» **PROBLEMS TO WORK ON**
- a) According to the book blog excerpt, how many men came to the first meeting of the Lads?
- b) Carry the book blog excerpt forward from the point where it stops.

The article goes on to mention that even libraries in the city are less-frequented nowadays. Given the circumstances that prevail, one supposes this is understandable. But still: what a pity. What a great pity.

Wednesday, August 17, 2005

A Heartbreaking Work Of Staggering Plagiarism

Q: A generous helping of Graham Greene's Brighton Rock. Bits from the works of Hilary Mantel. A serving of Charlotte Bronte's Jane Eyre. And a piece or two from Antonia White's Frost In May. Throw them all together and what do you get?

A: Judith Kelly's Rock Me Gently.

So How About That Emma Bovary Then, Eh, Lads?

His wife's passion for books -- and for book groups -- made Gerry Duffy of Portsmouth sad, lonely and jealous: ''My wife was in three different book groups at the time, reading all this great stuff. I thought, why should she have all the fun?"

So, says the Boston Globe, he began The Lads, a men's only book group:

"Duffy suspected that a good read would bring men together. He was right. He put the word out in 2003 and 10 men -- an eclectic mix of writers, engineers, and teachers -- came to the first meeting. This was the start of the Lads. Duffy finally had a group of his own, one that has been going strong ever since."

A recent favorite? J.M. Coetzee's Disgrace: ''He's a jerk, but you find yourself pulling for him even though you're supposed to be sensitive and politically correct. We talked about this small book nonstop for two hours, why we loved it and some of our wives hated it."

The Lads also supply refreshments, from venison sausages to chips to beer. Ah, that might explain their love for literature.

Tuesday, August 16, 2005

Arguing With The Argumentative Indian

Though Amartya Sen's latest collection of essays has received widespread and well-deserved acclaim, Pavan K. Varma has a bone or two to pick in his review for The Independent:

"The violence and bigotry traditionally inflicted by high-caste Hindus on members of their own faith, the low-caste Shudras, has no parallel in any other religion. Nor is Hinduism particularly welcoming to outside influences. We need only recall that until recently Hindus considered all foreigners to be mleccha, inherently unclean, and regarded those who ventured to foreign lands - as Mahatma Gandhi famously did when he left for England to study law in 1888 - as having polluted themselves.

» **INFORMATION SHOWN**

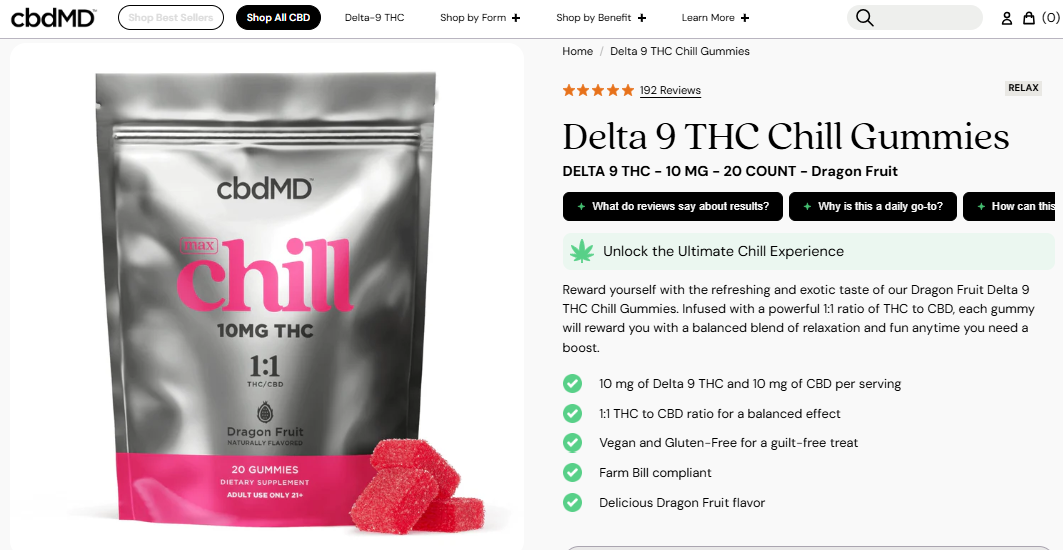This screenshot has height=550, width=1063.
Task: Open the Delta-9 THC menu item
Action: pyautogui.click(x=374, y=18)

» **EXPECTED RESPONSES**
- a) Ten men.

- b)
"Any civilisation as ancient, accomplished and diverse as India's will have instances of argument, dissent and debate. This is something to be proud of. But to make such instances the principal contributing factor for the success of the democratic experiment in India, or for the triumph of secularism, is, I believe, to oversimplify things.

"The real reason why the erstwhile 'untouchables' or the poorest of the poor have the freedom to argue today is that the working of democracy - with all its inadequacies - has created a real shift in power to the deprived and dispossessed. This, and not examples of argumentation in elite circles of Indian society in some remote past, is the reason India is now an argumentative nation."

Varma goes on to say of Sen that his vision "for a pluralistic and secular India, which comes out so vividly in this book, deserves wholehearted respect and endorsement," but ends by asserting that "he ends up making the same uncritical evocation of the past that he rightly criticises among the Hindu zealots."

Yes, Sir

Adam Langer, who earlier wrote about authors he had interviewed for The Book Standard, has another engaging piece there entitled In Which The Author, Nearing His Publication Date, Offers Ten Tips To Ruin A Perfectly Good Interview.

One was particularly amused by Rule #2: "reveal your delusions of grandeur". Langer writes: "One of my favorite comic authors was (and, to some extent, still is) David Lodge, whose books Changing Places, Small World and Nice Work are among the funniest academic novels ever written. To show him the appropriate respect, I greeted him by saying, 'How are you doing today, sir?' A long pause ensued. And then Mr. Lodge took time to correct my mistake; I should not call him 'Sir,' he informed me—he hadn’t been knighted yet."

Monday, August 15, 2005

Sunday Bloody Sunday

In the wake of 9/11, US newspapers were privy to many distressing photographs that depicted the victims of the attack on the Twin Towers. With commendable restraint, the New York Times, and other papers, refrained from publishing any that may cause further distress and outrage.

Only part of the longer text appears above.